14. A technical textile, comprising:

at least a first fabric having warp threads and weft threads being interwoven forming a textile structure, wherein said first fabric having a thickness direction as well as a warp direction and a weft direction, wherein said warp threads and/or said weft threads in the thickness direction have a wave-shaped profile, wherein at least some of said weft threads have a wave-shaped profile in the warp direction, and/or at least some of said warp threads have a wave-shaped profile in the weft direction; and

two woven fabric plies being disposed on top of one another, said two woven fabric plies are associated with a same woven fabric which by folding is place on top of itself forming said two woven fabric plies.

15. The technical textile according to claim 14, further comprising a second woven fabric, said second woven fabric woven fabric being conventionally woven.

16. The technical textile according to claim 14, wherein said same woven fabric which by folding is placed on top of itself is said first woven fabric.

17. The technical textile according to claim 14, wherein in said wave-shaped profile of said weft threads of said first woven fabric in the warp direction, a spacing of two adjacent said weft threads in locations drops to less than 50% of a mean spacing of said weft threads.

18. The technical textile according to claim 14, wherein in said wave-shaped profile of said warp threads of said first woven fabric in the weft direction, a spacing of two adjacent warp threads at locations drops to less than 50% of a mean spacing of said warp threads.

19. The technical textile according to claim 15, further comprising at least one further ply being connected to at least one of said two woven fabric plies.

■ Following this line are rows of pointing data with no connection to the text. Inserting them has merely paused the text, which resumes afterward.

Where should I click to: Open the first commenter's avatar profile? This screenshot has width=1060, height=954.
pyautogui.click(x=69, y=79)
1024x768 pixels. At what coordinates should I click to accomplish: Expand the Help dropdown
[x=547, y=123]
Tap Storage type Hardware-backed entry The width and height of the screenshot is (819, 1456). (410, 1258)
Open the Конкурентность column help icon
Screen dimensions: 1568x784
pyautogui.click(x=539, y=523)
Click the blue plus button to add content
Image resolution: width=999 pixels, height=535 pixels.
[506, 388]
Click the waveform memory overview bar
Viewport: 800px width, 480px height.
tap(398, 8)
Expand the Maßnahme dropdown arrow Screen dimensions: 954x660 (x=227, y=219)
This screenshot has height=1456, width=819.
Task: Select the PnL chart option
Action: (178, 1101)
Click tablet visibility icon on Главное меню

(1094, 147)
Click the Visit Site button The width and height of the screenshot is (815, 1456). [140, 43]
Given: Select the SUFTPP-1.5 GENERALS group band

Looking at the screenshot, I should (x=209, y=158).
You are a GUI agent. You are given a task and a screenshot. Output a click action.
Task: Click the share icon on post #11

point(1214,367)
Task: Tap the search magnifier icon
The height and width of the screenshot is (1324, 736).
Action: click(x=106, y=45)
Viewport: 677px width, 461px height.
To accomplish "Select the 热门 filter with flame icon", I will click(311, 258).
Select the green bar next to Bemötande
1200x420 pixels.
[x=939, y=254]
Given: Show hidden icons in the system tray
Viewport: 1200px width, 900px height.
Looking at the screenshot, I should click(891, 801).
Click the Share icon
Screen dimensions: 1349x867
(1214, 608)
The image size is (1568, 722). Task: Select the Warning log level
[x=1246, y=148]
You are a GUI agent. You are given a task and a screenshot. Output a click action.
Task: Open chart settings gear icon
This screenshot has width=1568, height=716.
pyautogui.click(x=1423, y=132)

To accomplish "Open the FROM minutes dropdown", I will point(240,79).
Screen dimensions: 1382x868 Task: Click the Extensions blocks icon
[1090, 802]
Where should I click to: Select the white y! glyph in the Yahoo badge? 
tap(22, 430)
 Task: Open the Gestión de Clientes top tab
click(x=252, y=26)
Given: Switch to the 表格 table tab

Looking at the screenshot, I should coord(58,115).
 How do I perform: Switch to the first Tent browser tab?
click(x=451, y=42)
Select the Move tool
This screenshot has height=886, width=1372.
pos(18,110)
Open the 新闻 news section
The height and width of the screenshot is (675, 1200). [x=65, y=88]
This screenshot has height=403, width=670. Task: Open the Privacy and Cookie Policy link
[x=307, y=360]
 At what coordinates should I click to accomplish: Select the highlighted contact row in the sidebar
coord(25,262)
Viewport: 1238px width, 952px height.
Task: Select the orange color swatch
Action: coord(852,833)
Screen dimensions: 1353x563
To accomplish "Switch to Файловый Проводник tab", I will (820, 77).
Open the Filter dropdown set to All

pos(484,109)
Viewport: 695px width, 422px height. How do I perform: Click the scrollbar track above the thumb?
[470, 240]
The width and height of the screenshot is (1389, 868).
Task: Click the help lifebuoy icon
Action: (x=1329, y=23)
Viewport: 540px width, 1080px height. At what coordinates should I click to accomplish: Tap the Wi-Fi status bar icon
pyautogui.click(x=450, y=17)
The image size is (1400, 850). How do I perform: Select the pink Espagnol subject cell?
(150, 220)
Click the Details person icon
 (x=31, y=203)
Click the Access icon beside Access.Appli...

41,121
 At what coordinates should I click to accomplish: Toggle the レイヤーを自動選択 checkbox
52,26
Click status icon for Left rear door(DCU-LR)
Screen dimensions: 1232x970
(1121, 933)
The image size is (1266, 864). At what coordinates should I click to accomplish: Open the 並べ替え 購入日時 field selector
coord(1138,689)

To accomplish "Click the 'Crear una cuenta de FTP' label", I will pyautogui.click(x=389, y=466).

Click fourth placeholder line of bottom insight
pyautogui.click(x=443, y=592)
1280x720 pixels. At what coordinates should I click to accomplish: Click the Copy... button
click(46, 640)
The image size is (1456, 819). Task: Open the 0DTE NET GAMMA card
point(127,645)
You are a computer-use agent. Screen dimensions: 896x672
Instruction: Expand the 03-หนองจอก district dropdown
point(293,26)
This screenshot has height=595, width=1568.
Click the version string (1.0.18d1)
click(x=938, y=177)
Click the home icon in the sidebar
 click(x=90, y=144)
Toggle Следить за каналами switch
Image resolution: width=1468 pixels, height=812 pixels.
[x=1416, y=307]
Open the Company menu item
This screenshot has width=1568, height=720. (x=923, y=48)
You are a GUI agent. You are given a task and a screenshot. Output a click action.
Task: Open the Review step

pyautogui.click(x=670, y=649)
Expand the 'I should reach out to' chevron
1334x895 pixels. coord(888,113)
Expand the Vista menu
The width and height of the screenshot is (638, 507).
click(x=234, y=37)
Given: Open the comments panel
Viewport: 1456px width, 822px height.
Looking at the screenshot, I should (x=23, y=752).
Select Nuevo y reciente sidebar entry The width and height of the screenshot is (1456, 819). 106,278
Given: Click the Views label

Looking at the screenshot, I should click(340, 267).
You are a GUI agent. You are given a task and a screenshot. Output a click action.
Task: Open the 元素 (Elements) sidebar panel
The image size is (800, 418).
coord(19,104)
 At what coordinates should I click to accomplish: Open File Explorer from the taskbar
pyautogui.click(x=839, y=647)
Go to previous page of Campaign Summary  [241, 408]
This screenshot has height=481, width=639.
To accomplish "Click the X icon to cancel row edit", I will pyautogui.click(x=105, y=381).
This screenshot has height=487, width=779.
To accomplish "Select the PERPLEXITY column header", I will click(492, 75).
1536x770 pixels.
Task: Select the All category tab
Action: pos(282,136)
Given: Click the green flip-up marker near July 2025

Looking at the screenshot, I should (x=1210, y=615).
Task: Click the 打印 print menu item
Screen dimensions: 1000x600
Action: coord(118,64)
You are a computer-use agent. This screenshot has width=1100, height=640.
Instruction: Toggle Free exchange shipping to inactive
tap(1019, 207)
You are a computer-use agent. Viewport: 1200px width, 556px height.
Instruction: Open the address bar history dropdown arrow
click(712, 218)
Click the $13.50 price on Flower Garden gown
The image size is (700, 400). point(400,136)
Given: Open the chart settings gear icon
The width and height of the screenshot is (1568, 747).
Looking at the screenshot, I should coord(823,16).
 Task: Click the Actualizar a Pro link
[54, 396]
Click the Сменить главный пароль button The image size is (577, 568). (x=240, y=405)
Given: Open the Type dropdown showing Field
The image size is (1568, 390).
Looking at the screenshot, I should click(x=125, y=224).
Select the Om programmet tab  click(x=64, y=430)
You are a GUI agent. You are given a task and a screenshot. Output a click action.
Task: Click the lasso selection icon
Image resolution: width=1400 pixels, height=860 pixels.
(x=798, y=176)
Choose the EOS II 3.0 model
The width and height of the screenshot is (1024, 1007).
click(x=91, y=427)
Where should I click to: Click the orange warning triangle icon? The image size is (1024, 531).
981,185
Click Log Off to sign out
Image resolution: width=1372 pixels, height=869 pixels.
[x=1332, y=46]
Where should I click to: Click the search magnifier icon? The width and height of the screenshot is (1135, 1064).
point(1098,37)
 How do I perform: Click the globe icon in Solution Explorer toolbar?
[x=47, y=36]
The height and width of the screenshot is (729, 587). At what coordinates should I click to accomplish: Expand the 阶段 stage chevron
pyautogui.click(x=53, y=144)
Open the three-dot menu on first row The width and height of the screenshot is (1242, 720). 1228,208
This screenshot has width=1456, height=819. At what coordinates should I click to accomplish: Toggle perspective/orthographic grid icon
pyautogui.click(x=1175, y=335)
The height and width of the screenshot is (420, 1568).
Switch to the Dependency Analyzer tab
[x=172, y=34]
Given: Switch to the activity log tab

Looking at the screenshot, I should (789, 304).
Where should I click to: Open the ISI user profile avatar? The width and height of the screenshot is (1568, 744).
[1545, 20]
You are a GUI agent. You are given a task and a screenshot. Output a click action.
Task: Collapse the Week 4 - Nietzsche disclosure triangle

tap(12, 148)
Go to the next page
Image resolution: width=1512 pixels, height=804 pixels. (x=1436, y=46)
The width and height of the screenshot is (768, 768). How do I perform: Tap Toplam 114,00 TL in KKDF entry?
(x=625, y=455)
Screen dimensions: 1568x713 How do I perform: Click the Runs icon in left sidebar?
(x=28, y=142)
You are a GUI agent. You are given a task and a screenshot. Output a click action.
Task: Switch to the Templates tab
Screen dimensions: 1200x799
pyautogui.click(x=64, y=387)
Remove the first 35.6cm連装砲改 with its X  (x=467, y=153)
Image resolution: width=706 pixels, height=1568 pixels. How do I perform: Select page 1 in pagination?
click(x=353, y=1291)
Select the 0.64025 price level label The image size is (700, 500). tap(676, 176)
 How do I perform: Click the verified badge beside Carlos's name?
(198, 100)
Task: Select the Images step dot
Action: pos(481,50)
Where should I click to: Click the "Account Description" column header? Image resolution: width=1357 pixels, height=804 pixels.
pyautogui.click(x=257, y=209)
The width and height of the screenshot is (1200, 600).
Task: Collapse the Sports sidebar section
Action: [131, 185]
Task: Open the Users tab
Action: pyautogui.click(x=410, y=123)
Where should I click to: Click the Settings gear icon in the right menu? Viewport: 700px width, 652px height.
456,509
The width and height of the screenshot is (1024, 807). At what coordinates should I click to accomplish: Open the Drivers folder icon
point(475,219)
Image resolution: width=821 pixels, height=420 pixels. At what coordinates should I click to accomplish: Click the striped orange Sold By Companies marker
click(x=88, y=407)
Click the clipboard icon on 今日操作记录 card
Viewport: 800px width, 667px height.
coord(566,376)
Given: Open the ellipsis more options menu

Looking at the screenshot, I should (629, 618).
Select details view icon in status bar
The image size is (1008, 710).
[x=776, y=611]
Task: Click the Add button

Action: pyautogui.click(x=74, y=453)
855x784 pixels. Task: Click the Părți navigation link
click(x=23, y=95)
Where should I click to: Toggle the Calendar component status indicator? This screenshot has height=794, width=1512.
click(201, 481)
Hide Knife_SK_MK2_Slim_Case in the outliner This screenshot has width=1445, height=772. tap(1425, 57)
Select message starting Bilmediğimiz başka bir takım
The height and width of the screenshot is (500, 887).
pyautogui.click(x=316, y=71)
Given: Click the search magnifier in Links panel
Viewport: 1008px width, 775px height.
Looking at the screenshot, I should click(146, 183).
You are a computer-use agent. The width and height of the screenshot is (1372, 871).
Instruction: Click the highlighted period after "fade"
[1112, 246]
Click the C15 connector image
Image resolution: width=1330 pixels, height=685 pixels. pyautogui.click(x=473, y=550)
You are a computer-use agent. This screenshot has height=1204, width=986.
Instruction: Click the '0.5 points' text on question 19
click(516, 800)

20. The technical textile according to claim 19, wherein said at least one further ply is one of a plurality of further plies, at least one of said further plies is a woven fabric, a non-woven ply, a warp-knitted and/or weft-knitted fabric, or a fiber mat

21. The technical textile according to claim 14, wherein said first woven fabric is a flat-woven fabric, wherein said warp threads of said first woven fabric are disposed in a machine running direction of the technical textile.

22. The technical textile according to claim 21, wherein:

a diameter of said warp threads is between 0.3 mm and 0.5 mm; and

said weft threads have the wave-shaped profile in the warp direction.

23. The technical textile according to claim 14, wherein said first woven fabric is a circular-woven fabric, and said weft threads of said first woven fabric are disposed in a machine running direction of the technical textile.

24. The technical textile according to claim 14, wherein the technical textile is a press felt.

25. The technical textile according to claim 14, wherein the technical textile is a seam felt.

26. The technical textile according to claim 22, wherein said diameter of said warp threads is 0.4 mm.

27. The technical textile according to claim 14, wherein in said wave-shaped profile of said weft threads of said first woven fabric in the warp direction, a spacing of two adjacent said weft threads in locations drops to less than 30% of a mean spacing of said weft threads.

28. The technical textile according to claim 14, wherein:

the technical textile is a clothing of a machine for producing or processing a fibrous web; and

all of said weft threads have the wave-shaped profile in the warp direction, and/or all of said warp threads have the wave-shaped profile in the weft direction.